Answer
a) ${\bf 3.5 \times 10^7} \, \text{m/s}$
b) ${\bf 25.54} \;\rm MeV$
Work Step by Step
We have an alpha particle, with charge $ q = 2e $, moving towards a stationary gold nucleus $ ^{197}\text{Au} $ with charge $ q = 79e $.
$$\color{blue}{\bf [a]}$$
In this part, We need to find $v_i$ which is the initial speed of the alpha particle needed to just reach the surface of the gold nucleus before being repelled.
To find the initial speed $ v_i $, we need to use the principle of conservation of energy.
$$
K_i + U_i = K_f + U_f\tag 1
$$
$\bullet $ The alpha particle starts from a large distance, so its initial potential energy $ U_i $ is approximately zero.
$\bullet $ Its initial kinetic energy is $ K_i = \frac{1}{2} m v_i^2 $, where $ m $ is the mass of the alpha particle.
$\bullet $ When the alpha particle reaches the surface of the gold nucleus, it momentarily stops, so its final kinetic energy $ K_f = 0 $.
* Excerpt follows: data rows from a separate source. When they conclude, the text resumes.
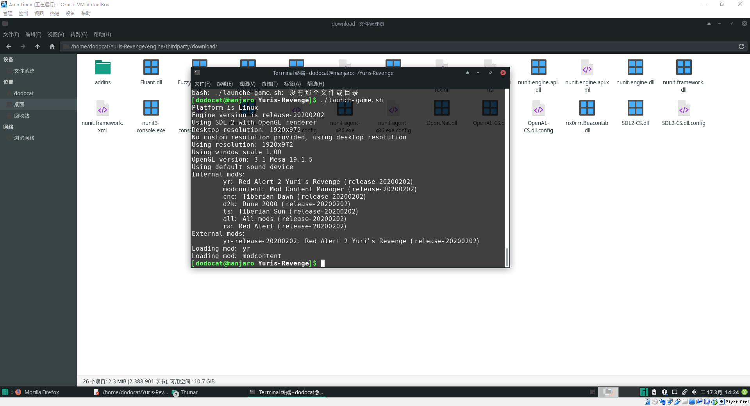
Task: Select the SDL2-CS.dll file icon
Action: coord(635,108)
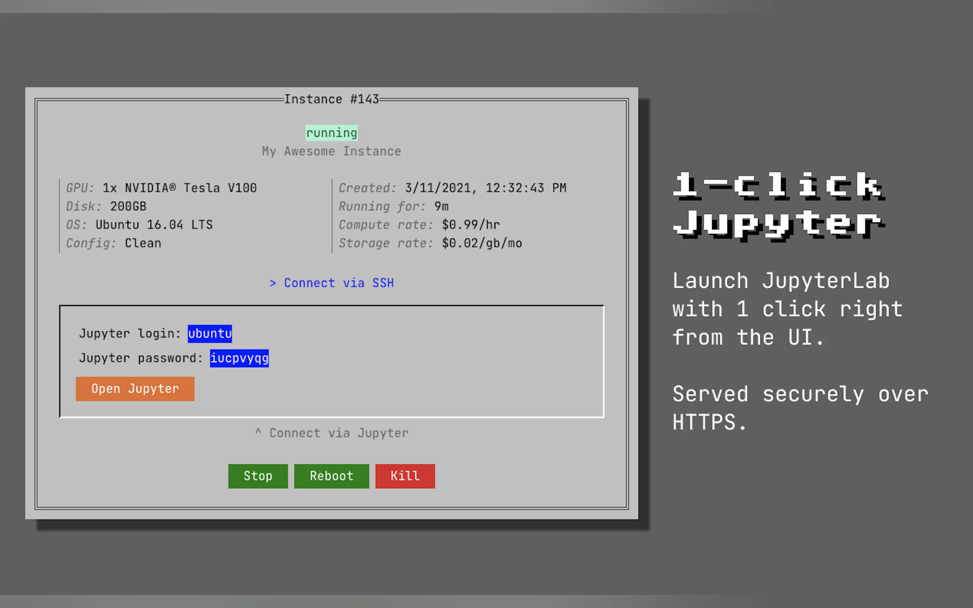The width and height of the screenshot is (973, 608).
Task: Click the GPU NVIDIA Tesla V100 text
Action: (179, 188)
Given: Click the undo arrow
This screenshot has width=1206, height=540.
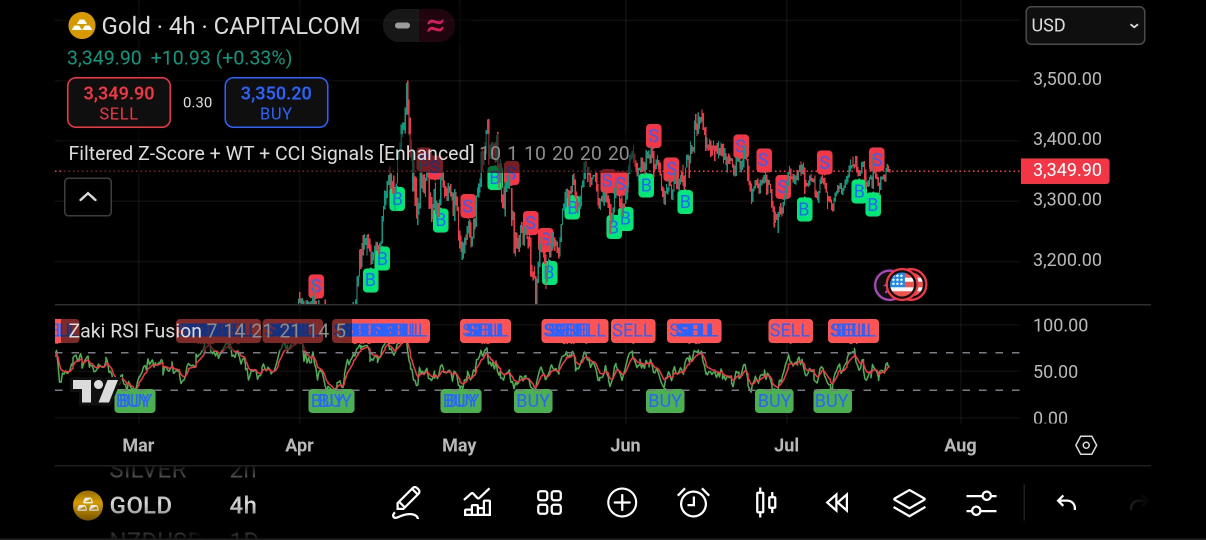Looking at the screenshot, I should [1066, 503].
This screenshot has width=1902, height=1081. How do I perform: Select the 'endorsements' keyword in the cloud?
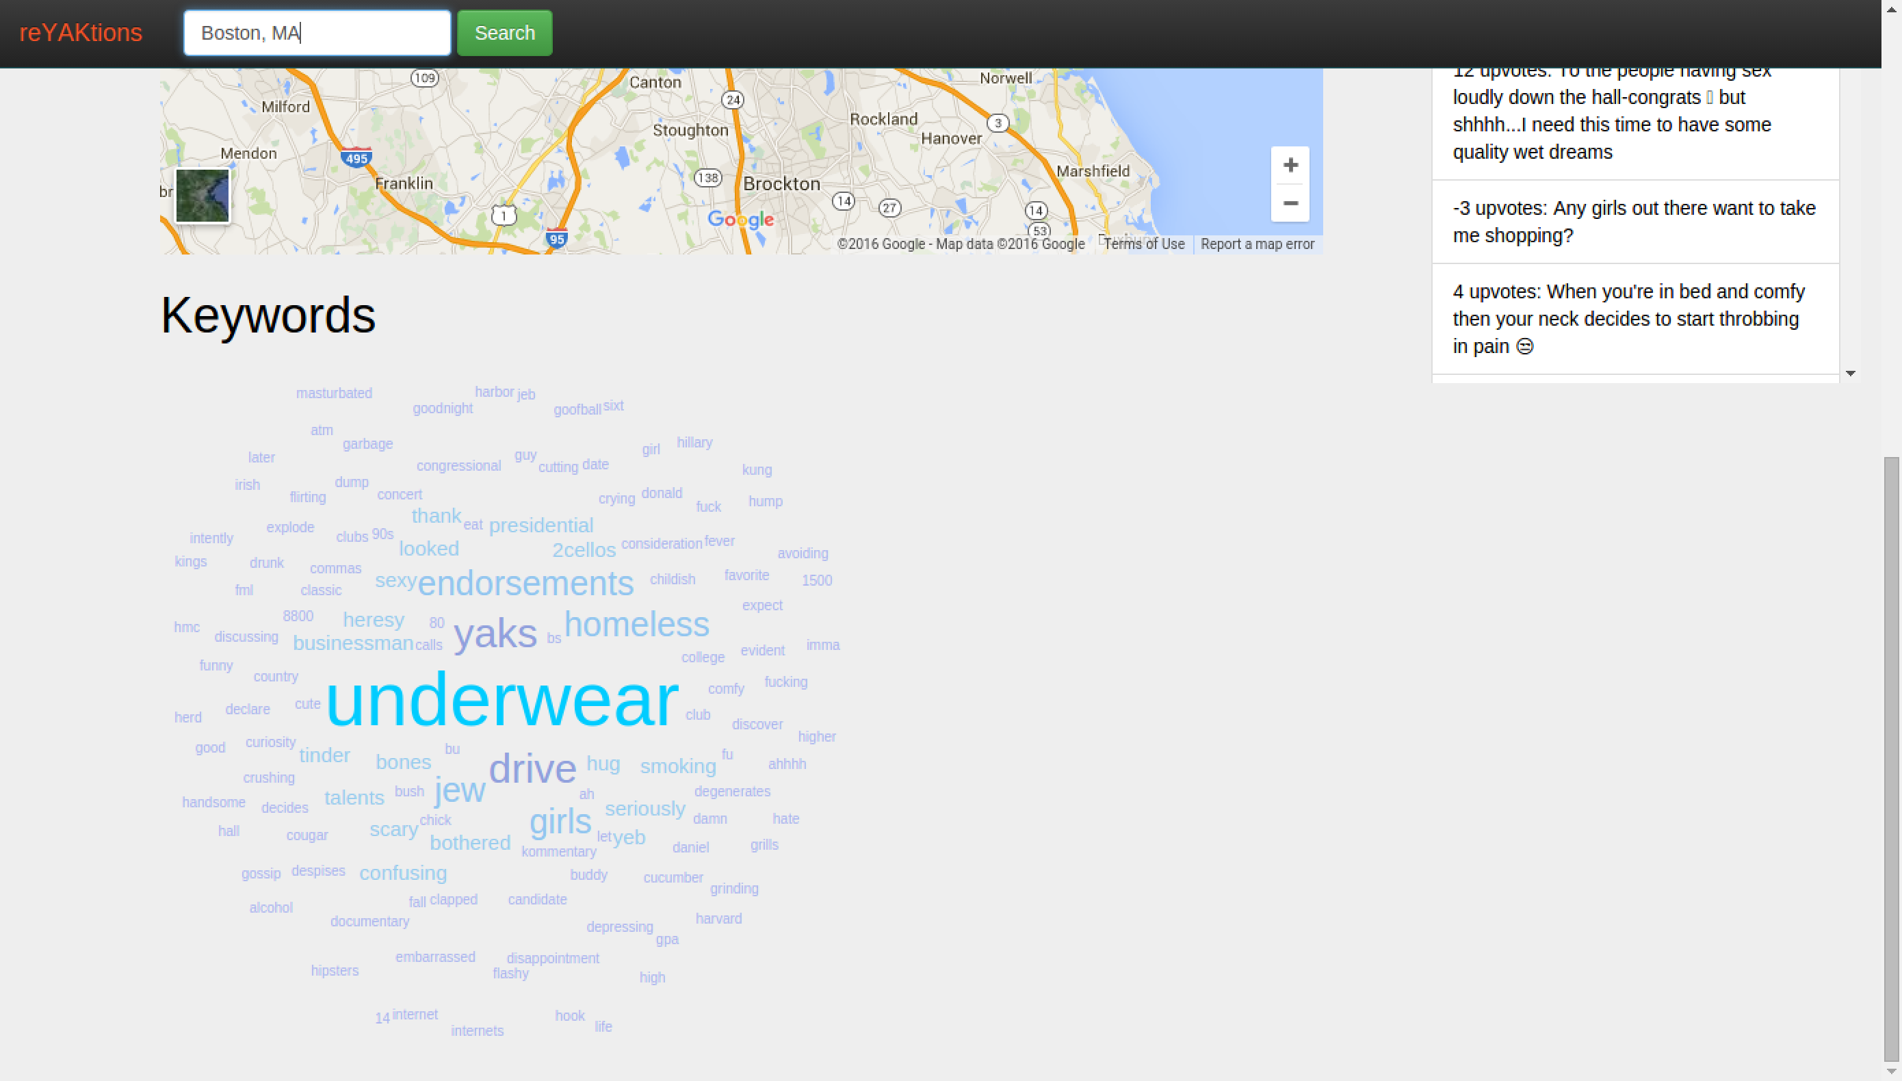(x=525, y=584)
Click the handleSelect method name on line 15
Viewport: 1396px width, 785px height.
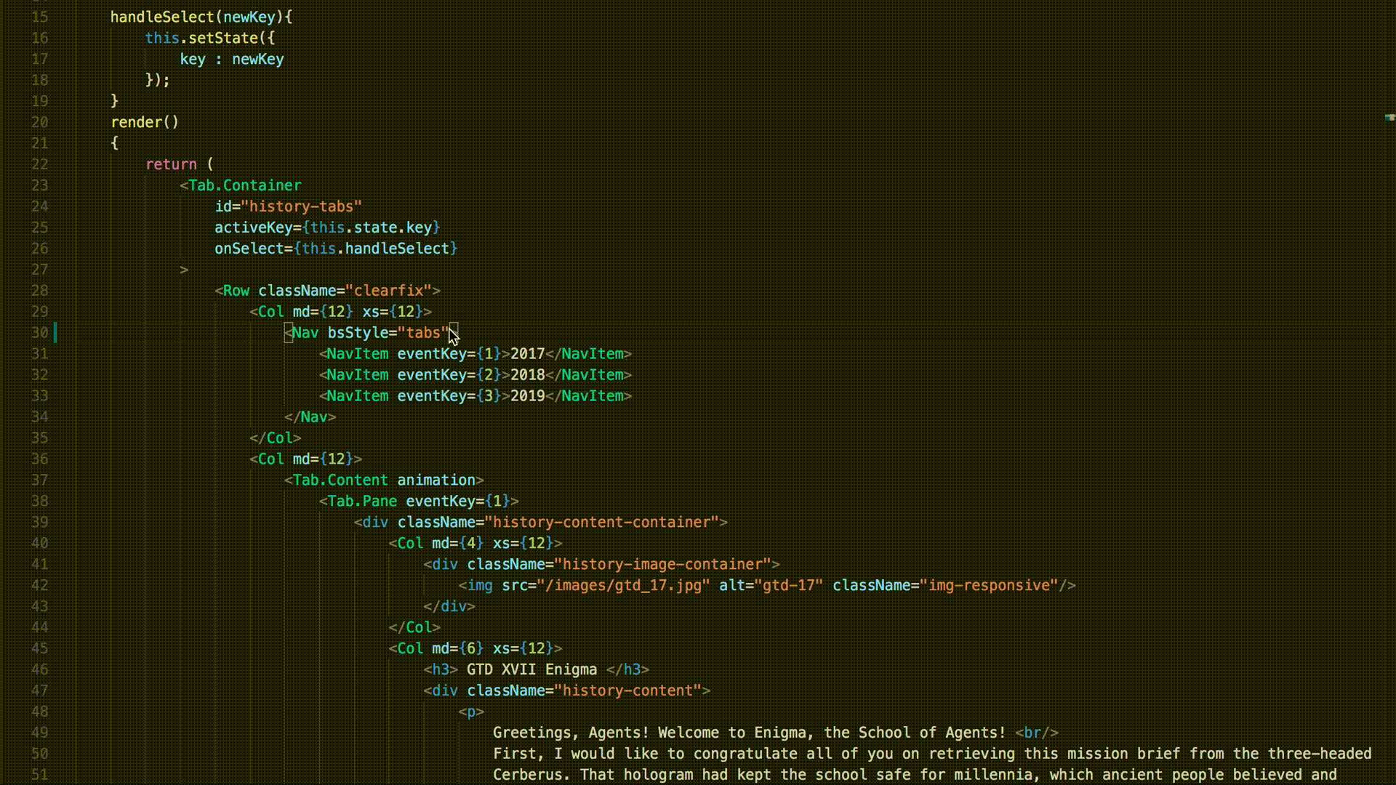[162, 17]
$\bullet $ Its final potential energy $ U_f $ is due to the Coulomb interaction between the charges of the alpha particle and the gold nucleus $ U_f = \frac{1}{4 \pi \epsilon_0} \frac{(2e)(79e)}{r_f}$.
Substituting into (1)
$$
\frac{1}{2} m v_i^2 + 0 = 0 + \frac{1}{4 \pi \epsilon_0} \frac{(2e)(79e)}{r_f}
$$
Solving for $ v_i $:
$$
v_i^2 = \frac{1}{4 \pi \epsilon_0} \frac{316e^2}{m_\alpha r_f}
$$
$$
v_i = \sqrt{\frac{1}{4 \pi \epsilon_0} \frac{316e^2}{m_\alpha r_f}}
\tag 2$$
Total separation distance $ r_f $ when the alpha particle just touches the gold nucleus:
$$
r_f = r_{\alpha} + r_{\text{Au}} = 1.90 \, \text{fm} + 6.98 \, \text{fm} = 8.88 \, \text{fm}
$$
$$
v_i = \sqrt{ (8.99 \times 10^9 ) \frac{316(1.60 \times 10^{-19} )^2}{ (4 \times 1.67 \times 10^{-27} )(8.88 \times 10^{-15})}}
$$
$$
v_i = \color{red}{\bf 3.5 \times 10^7} \, \text{m/s}
$$
$$\color{blue}{\bf [b]}$$
The initial energy $ K $ of the alpha particle is given by its kinetic energy:
$$
K = \frac{1}{2} m v_i^2
$$
Substitute $ v_i $ from Part (a):
$$
K = \frac{1}{2} (4 \times 1.67\times 10^{-27} ) (3.5 \times 10^7 )^2 =\bf 4.09 \times 10^{-12}\;\rm J
$$
$$K= \color{red}{\bf 25.54} \;\rm MeV$$